When democracy is voted out.

After a report carried out by Deloitte and Touche, it seems Dublin Institute of Technology SU has found that the best way to increase the participation of students in their organisation is to write students out of the constitution!

The referendum took place on the 23/24/25th of February. During the farcical proceedings polling clerks told students who were going to vote against the proposals that everyone else was voting the other way. After the close of polls the sabbatical officers (conflict of interest?) counted the votes only to find that they were below quorum. What was the solution of the motley crew of DIT sabbats.- just reopen the polls and let the voting to continue until they reached their quorum. Then after the quorum was reached the sabbats recounted the votes and the referendum passed Saddam style with 96%. This now gives Hugh O Reilly Brian Whitney and co. their life Dream of being Sabbats forever as they themselves are going to apply for the new jobs of CEO and unelected executives of DIT the business.
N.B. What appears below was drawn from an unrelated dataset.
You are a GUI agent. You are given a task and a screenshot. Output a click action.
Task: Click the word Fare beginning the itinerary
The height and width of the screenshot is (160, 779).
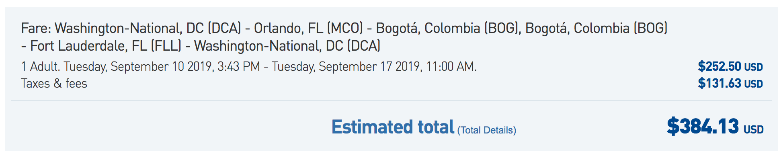point(36,28)

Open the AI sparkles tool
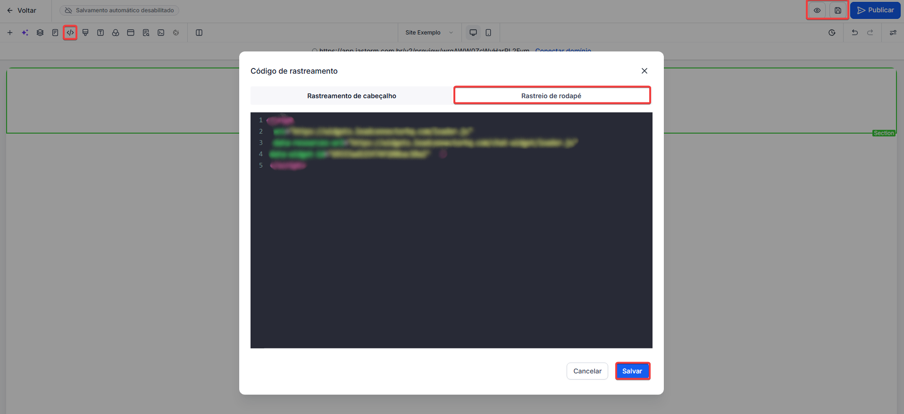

Deloitte and Touche have been scamming thousands of euros from students unions around the country in the past few years by carrying out what are essentially market surveys, so alienated student union bureaucracies can find out what the opinions and views of the membership they are meant to represent are. That Deloitte and Touche are an organisation more accustomed to carrying out reports for corporations comes across in the recommendations made.

What continually seems to be emerging in the student movement is the debate between two different modes of union, the perception of there existing two distinct purposes. The several killer coke referendums which have happened, expose these two tendencies where those opposing the boycott have been because of the perceived threat posed to the financial income of the unions. The suggestion being that a union is enslaved to its role as a service provider and can not take a political stance on behalf of its membership if this threatens income. The idea that a unions resources exist for anything other than fighting for its membership is forgotten as sabatts take on the role of business administrators instead of representatives. The contrasting ideas are those of the American model of a services providing union and the traditional model of a union which fights and campaigns in the interests of its members.

USI has long been drifting between the two, with this years administration crying into its cornflakes over a financial crisis which would prevent it providing services. That these moves can be traced to the politics of social partnership which sees the state ask unions to stand down the armour of their membership in favour of endless cups of coffee with civil servants across committees and education boards. When the national student movement ignores its broad mass of membership, refusing to represent them and campaign in their interests, is it any surprise that when it reaches a financial crisis that the only people rushing to save it is the state, with its offer of a cut of a rising registration fee, which the union is ideologically opposed to?

That most of these problems emerge from a lack of student involvement at a grassroots level in the unions is obvious. However, this is not something that changes by treating what is the natural strength of a union (its membership) as some broad passive mass, which consumes the services provided by some alienated business structure remains a student union in name only.

The referendum effectively ends the notion of DITSU the student Union and creates DITSU the business. The new executive is dominated by unelected staff Surely someone will appeal this farce.